Oppenheim strikes me as an impressive and serious man, but what he says here is very highly speculative, and I do not know what knowledge and experience he possessed in linguistics. And how does one assess an unknown writer’s religious views from a brief note?
And, returning to “the three first degrees of Masonry,” it is basic Introduction to Masonic History 101 that the Third Degree emerged during the 1720s. No one knows exactly when, or written by whom, but it emerged in London when the Grand Lodge began to take the shape we know today. Earlier records show a two-degree system of primitive rituals. Saying there were three degrees in 1658, and that they were the first three—implying there were others—is nonsense. For a look at what Masonic degrees looked like circa 1730, see the ritual exposure Masonry Dissected. The Masonic Book Club will reprint it this summer.
If you enjoy Masonic history, and think you’d want to examine and write about some aspect, it is important to research and not be content with one unattached statement found on a webpage. It’s never been easier than today to undertake a little inquiry, thanks to the multitude of online resources. For the more motivated researcher, visits to libraries, museums, historical sites, historical societies, the occasional cemetery, and other destinations are necessary, but without leaving my chair I was able to present this humble edition of The Magpie Mason. My thanks to Bro. Jerry for the inspiration.
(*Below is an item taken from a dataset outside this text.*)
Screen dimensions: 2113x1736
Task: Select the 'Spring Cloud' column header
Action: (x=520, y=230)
Jewish Freemasons have much for which to be thankful and in which to feel pride, even in the specific context of Newport: There is the obscure, but real, history of King David’s Lodge which settled there after removing from New York in the eighteenth century. And also, of course, the visit of President George Washington to the town, during which he engaged both the local synagogue and the Masonic lodge in correspondence. (Read about that here.) There is no need to diminish real history by mixing in unsubstantiated and illogical tales.
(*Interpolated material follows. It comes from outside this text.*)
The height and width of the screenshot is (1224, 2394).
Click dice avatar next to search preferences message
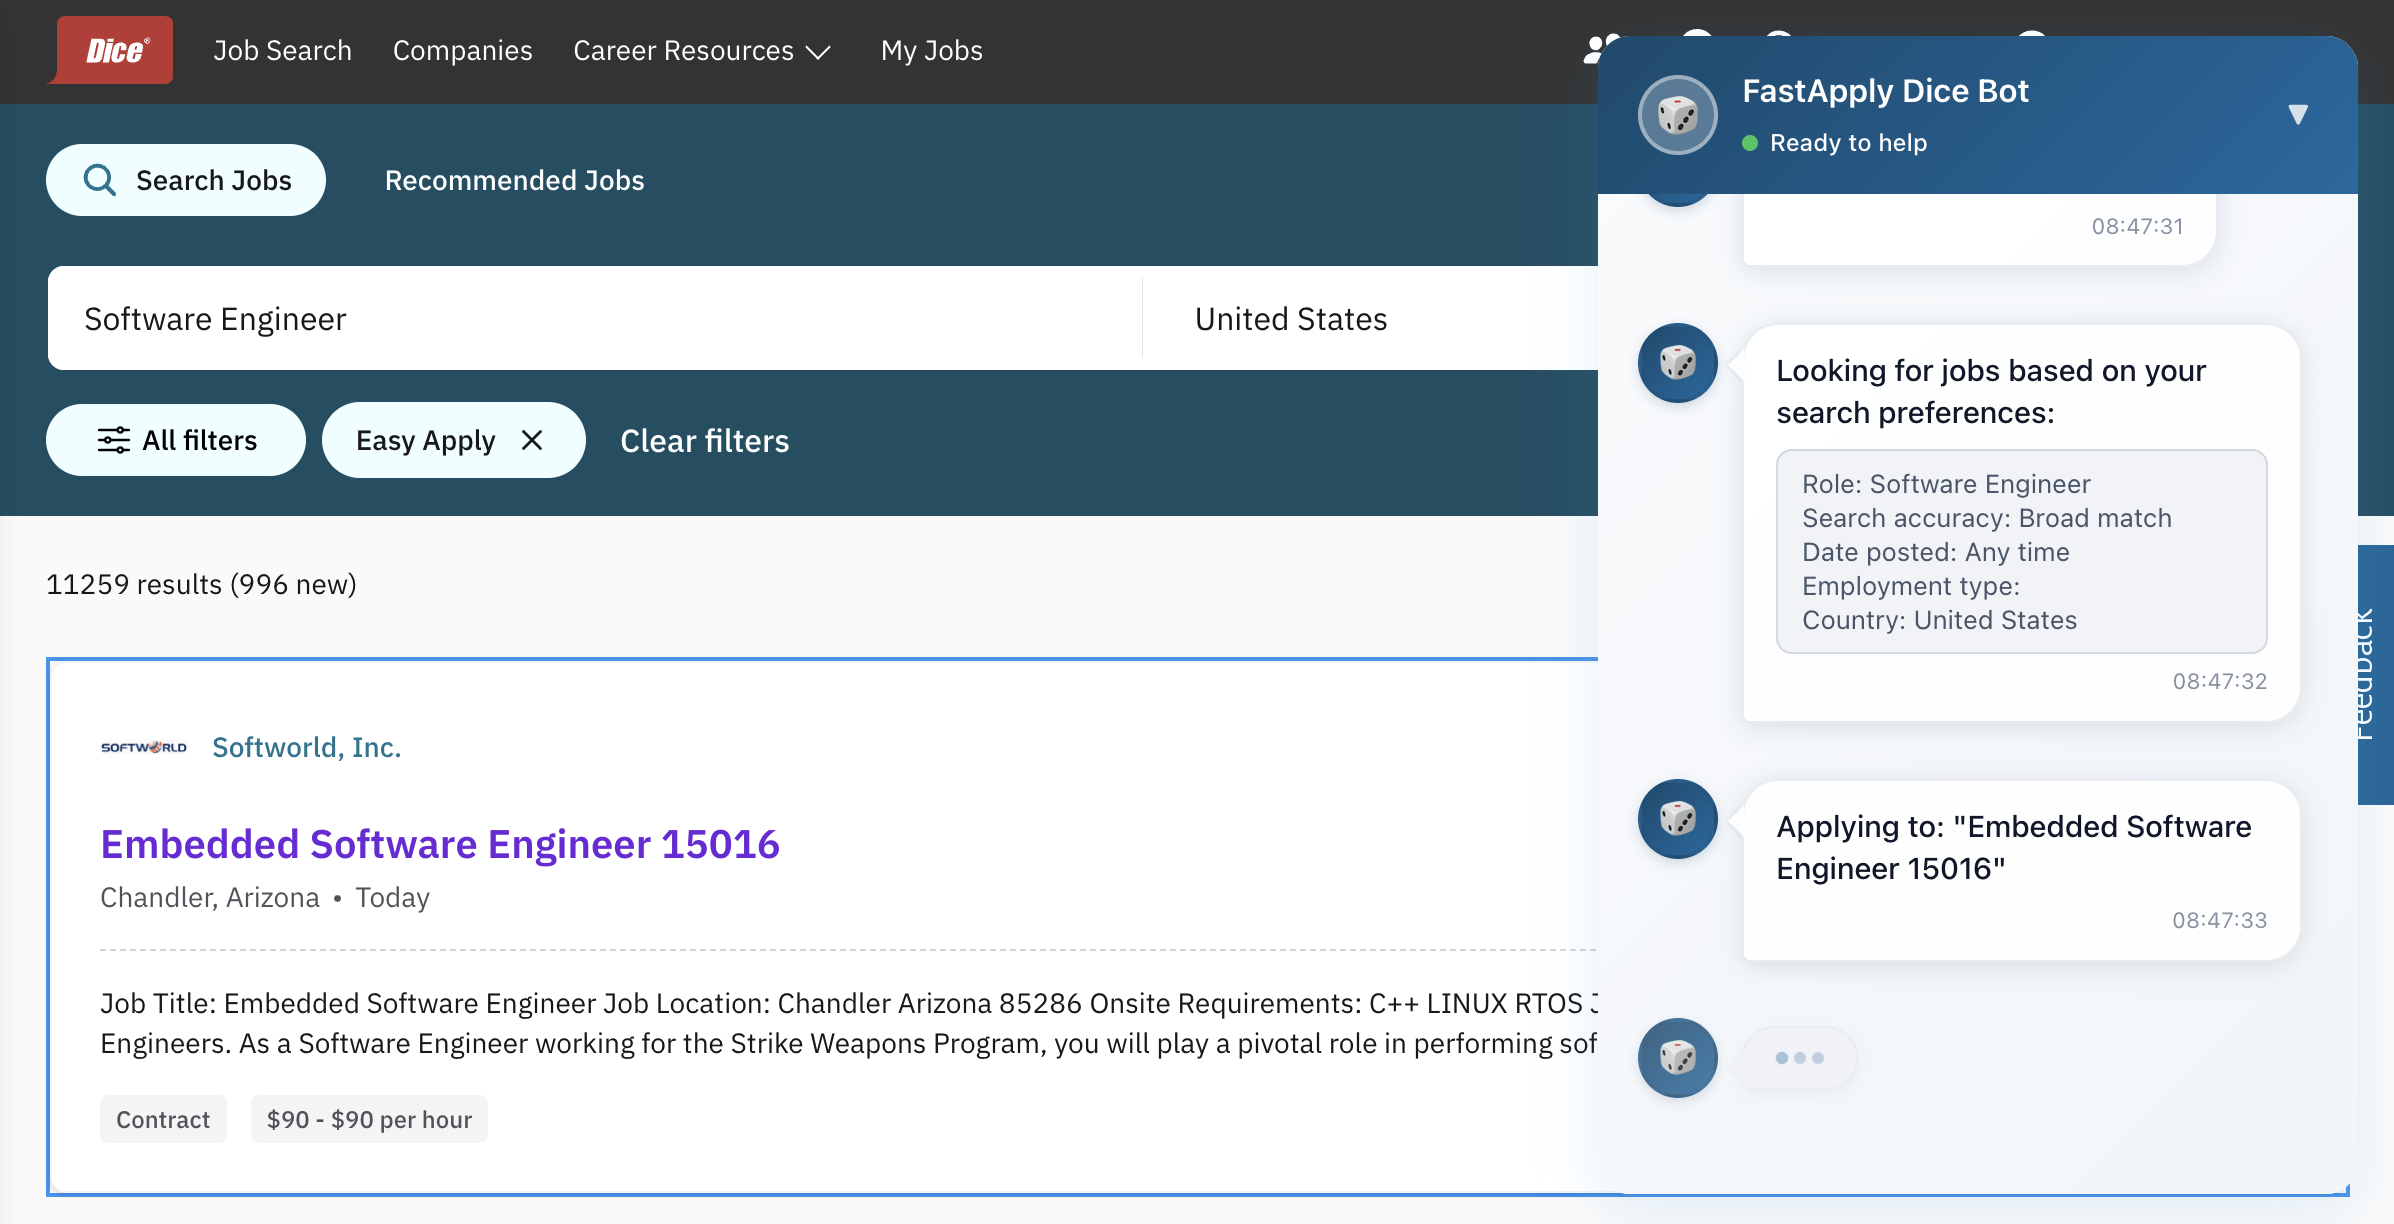(x=1677, y=363)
This is one of those stories that has been repeated so many times that it's hard *not* to confirm it with a modest amount of superficial research. Those interested in the topic should read Susan Mitchell Sommers, "Marranos, Masons and the Case of the Mislaid Text," Heredom 20(2012): 229-52. In addition to Prof. Sommers' clear and precise writing, it has a massive bibliography -- certainly the starting point for serious further research.
ReplyDeleteThanks for that. I found her paper, and it seems I repeated much of what she says, although I’m strident in arguing it’s all a myth. The detail she has about Rabbi Lyons’ transcription of the elusive original is amazing.